The quickest solution was to provide the firewall with the FQDN, IP Address, and port numbers needed to communicate with the new domain controllers using the LDAP protocol. Ensure ‘Require SSL/TLS secured connection’ is not selected
I make this note as I had assumed the new domain controllers were talking LDAPS by default but I was wrong. A quick look over the authentication log, authd.log, using the command > tail follow yes mp-log authd.log, revealed this:
2018-07-11 09:05:04.826 -0500 Error: pan_authd_ldap_bind(pan_authd_shared_ldap.c:615): Failed to bind ldap (Can't contact LDAP server) 2018-07-11 09:05:04.826 -0500 Error: pan_auth_create_a_ldap_session(pan_auth_svr_cctxt.c:1971): Failed to bind, get out 2018-07-11 09:05:04.827 -0500 debug: pan_auth_response_process(pan_auth_state_engine.c:4073): auth status: auth server not available
A more secure implementation would take advantage of LDAPS. In a nutshell, you will need to generate your own self-signed certificate, or better, install a certificate provided to you by a CA. Also, LDP.exe is a helpful utility that can verify a successful connection or binding to your directory. It can be obtained by downloading the Microsoft Remote Server Administration Tools (RSAT)

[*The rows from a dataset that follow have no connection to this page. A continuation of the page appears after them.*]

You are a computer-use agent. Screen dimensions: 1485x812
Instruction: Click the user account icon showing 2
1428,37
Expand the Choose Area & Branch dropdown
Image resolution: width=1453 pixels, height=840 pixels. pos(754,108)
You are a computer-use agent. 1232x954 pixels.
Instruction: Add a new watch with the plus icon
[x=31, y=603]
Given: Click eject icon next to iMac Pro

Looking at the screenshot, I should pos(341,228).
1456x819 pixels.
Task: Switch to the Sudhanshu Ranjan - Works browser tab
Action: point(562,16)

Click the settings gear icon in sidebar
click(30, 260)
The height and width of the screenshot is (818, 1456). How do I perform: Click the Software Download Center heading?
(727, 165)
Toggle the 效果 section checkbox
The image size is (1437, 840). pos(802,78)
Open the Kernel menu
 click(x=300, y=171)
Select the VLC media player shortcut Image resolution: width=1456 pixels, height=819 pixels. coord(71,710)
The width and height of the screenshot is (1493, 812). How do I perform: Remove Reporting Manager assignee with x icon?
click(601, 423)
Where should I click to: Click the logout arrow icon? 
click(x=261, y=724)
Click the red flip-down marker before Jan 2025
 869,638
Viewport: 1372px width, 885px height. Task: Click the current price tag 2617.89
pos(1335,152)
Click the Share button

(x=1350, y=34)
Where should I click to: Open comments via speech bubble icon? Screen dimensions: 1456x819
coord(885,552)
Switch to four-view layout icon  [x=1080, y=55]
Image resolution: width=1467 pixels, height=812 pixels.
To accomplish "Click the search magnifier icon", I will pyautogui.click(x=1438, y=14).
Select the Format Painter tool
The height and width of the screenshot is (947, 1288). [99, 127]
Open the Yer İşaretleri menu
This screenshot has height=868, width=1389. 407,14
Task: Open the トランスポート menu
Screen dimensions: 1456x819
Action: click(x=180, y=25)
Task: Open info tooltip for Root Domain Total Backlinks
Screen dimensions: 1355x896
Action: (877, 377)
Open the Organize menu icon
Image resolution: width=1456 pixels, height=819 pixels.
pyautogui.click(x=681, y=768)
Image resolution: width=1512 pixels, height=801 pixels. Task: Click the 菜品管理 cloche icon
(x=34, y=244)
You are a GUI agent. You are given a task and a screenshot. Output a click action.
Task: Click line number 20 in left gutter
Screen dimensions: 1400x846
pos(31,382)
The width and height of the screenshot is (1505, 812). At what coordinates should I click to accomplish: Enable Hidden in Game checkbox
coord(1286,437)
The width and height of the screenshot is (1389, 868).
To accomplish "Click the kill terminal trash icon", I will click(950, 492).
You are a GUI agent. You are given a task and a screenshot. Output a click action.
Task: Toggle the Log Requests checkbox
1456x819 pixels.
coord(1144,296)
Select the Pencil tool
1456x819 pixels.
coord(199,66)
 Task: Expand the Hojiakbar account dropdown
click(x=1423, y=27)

In this post I’ll review configuring my new domain controllers with self-signed certificates in lieu of obtaining signed certificates from a CA. To start, open Server Manager on a new domain controller and install the Active Directory Certificate Services role. As you proceed through the wizard, be sure to configure AD-CS as an Enterprise, Root CA.
Open the Certificate Templates Console: Launch mmc.exe and add the Certificate Templates snap in and click OK. In the left pane of the snap in right click the domain controller and click View Object Identifiers. In the dialog window, scroll down to the Server Authentication Policy and ensure the Object Identifier is displayed as 188.8.131.52.184.108.40.206.1.
Add the Certificates snap in to MMC and instruct the Certificates snap in to manage certificates for the Computer account. Expand the Personal folder in Certificates snap in and right click on the Certificates sub folder, select All Tasks -> Request New Certificate. Select Active Directory Enrollment Policy and click Next. Select Domain Controller and click Enroll. Once finished you’ll see a certificate issued to each domain controller in the domain. You can view these new certificates now in the Local Computer Certificate Store, specifically within the Personal->Certificates sub-node.
At this point, your domain controller should be configured to respond to connection attempts using LDAPS. You can verify this using the LDP.exe utility from Microsoft.